In the United States, dementia is the most common diagnosis for nursing home residents, and the prevalence of dementia may be as high as 74 percent in nursing homes (Magaziner et al., 2000). You may have seen the statistic that 5.4 million Americans have Alzheimer’s dementia (Alzheimer’s Association, 2011), but did you know that another 5.4 million Americans over the age of 70 have cognitive impairment without dementia (Plassman et al., 2008)?
For those of you following the E-Prize competition, you may have noticed that two of the nine finalists in this contest specifically looked at improving the lives of residents with cognitive impairments. The facilities were Julia Temple and Holladay Healthcare, and the programs both facilities implemented were based on an Allen-Cognitive approach to care. Allen’s Cognitive Disability Model provides tools to evaluate the functional cognitive level of residents and gives you information on how to best interact with residents at different cognitive levels.
The staffs of Julia Temple and Holladay Healthcare and the E-Prize judges agree that the Allen-Cognitive approach to caring for our residents improved their quality of life. We also have statistically significant results to support these observations. For my dissertation, I studied the effect of the Integrated Cognitive Program at Holladay Healthcare. The study looked at a group of 31 residents who lived at Holladay for the year before and 11 months after the implementation of the Allen-Cognitive approach to care. The study looked to see if implementation of the Allen-Cognitive approach had a measureable effect on the quality indicators of each resident. For the residents included in the study, quality indicators for three three-month periods before the implementation of the Allen-Cognitive approach were compared to quality indicators for three three-month periods post-implementation.
The residents in the study all had cognitive impairments — their level of impairment ranging from mild to severe on the MDS Cognitive Performance Scale. The study found a statistically significant reduction in the number of quality indicators for behavioral symptoms affecting others, and also a statistically significant reduction of total number of quality indicators for residents with an average of more than two quality indicators before the implementation of the program. These results suggest that an Allen-Cognitive approach can significantly improve the quality of care in nursing homes.
So how does the Allen-Cognitive approach work? The cognitive disabilities model presents six levels of cognitive abilities known as the Allen-Cognitive levels.

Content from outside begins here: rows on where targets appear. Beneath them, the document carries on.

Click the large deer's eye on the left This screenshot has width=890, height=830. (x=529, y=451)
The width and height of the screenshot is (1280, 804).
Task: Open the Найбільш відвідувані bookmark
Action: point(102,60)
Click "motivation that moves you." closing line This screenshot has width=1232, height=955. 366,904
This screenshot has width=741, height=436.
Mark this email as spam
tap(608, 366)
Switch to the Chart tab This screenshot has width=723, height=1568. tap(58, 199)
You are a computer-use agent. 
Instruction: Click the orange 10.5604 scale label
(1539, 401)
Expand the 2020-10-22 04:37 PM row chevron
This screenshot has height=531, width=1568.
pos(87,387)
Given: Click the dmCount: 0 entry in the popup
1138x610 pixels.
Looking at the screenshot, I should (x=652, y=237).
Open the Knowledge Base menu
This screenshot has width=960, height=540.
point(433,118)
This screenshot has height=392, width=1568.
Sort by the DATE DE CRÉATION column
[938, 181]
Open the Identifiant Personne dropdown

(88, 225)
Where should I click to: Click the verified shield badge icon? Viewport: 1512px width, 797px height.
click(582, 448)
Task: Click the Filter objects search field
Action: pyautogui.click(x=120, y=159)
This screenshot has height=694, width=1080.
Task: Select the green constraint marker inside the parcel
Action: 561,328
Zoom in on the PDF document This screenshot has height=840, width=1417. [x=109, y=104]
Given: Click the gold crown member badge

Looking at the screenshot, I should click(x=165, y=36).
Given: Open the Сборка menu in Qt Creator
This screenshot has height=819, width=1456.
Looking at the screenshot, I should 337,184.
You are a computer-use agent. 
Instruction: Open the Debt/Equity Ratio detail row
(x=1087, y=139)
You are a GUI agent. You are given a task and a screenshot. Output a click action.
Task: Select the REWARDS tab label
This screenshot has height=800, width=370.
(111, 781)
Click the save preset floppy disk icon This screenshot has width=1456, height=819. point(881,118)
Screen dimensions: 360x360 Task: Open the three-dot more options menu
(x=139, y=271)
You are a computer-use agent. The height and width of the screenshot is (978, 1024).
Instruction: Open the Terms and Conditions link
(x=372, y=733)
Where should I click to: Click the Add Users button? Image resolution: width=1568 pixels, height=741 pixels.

Each level identifies the functional ability of a person, the scope of the person’s social ability and how much assistance the person needs to complete specific activities of daily living. The range of functional cognition covered in the Allen-Cognitive scale is from Level 1: profoundly disabled to Level 6: normative behavior. Each Allen level also is divided into five more specific levels called modes.
The Allen-Cognitive levels differ from most cognitive evaluations in that they measure functional cognition rather than verbal performance. The resident being assessed performs a task, and the therapist observes the sensory cues to which the client responds as well as the client’s motor actions during the task. At the lower end of the Allen-Cognitive scale, a person can respond only to internal cues and has only reflexive movements; at higher levels of cognition, a person can process more external cues and has purposeful movements.
Once we establish the resident’s Allen-Cognitive level, we can educate caregivers and family members on the abilities of the resident, allowing the caregivers to better understand and care for the resident. Allen refers to this as providing the person who has cognitive deficits with their “best ability to function.” By understanding the functional cognitive level at which a person is operating, we are able to provide cues that can mitigate the anxiety and frustration a person might experience when presented with a task that is too complicated for his or her remaining cognitive abilities.
Establishing a resident’s Allen-Cognitive level also allows us to identify excess disability based on the resident’s functional cognitive level. For example, a resident with an Allen-Cognitive level of 2.4 or higher has the functional cognitive ability to walk. Therefore, a resident with an Allen score of 2.4 or higher who is not walking and does not have a medical issue that precludes the ability to walk has the potential to walk. The fact that the resident is not walking is a disability in excess of the resident’s physical and cognitive conditions and may be improved with the intervention of a physical therapist. The physical therapist can use the Allen information to individualize treatment plans, set appropriate goals and justify the necessity of skilled services.
Several therapists who are skilled in the Allen assessments work for Ensign-affiliated operations and can be resources to you. There are also many books and continuing education classes available for the Allen-Cognitive approach. We encourage you to consider adopting this approach in your facility.
Alzheimer’s Association. (2011). Alzheimer’s disease facts and figures. Alzheimer’s & Dementia, 7(2). Retrieved from: http://www.alz.org/downloads/Facts_Figures_2011.pdf
Magaziner, J., German, P., Zimmerman, S. I., Hebel, J. R., Burton, L., Gruber-Baldini, A. L., . . . Kittner, S. (2000). The prevalence of dementia in a statewide sample of new nursing home admissions aged 65 and older. The Gerontologist, 40(6), 663-672.
Plassman, B. L., Langa, K. M., Fisher, G. G., Heeringa, S. G., Weir, D. R., Ofstedal, M. B., . . . Rodgers, W. L. (2008). Prevalence of cognitive impairment without dementia in the United States. Annals of Internal Medicine, 148(6), 427-434.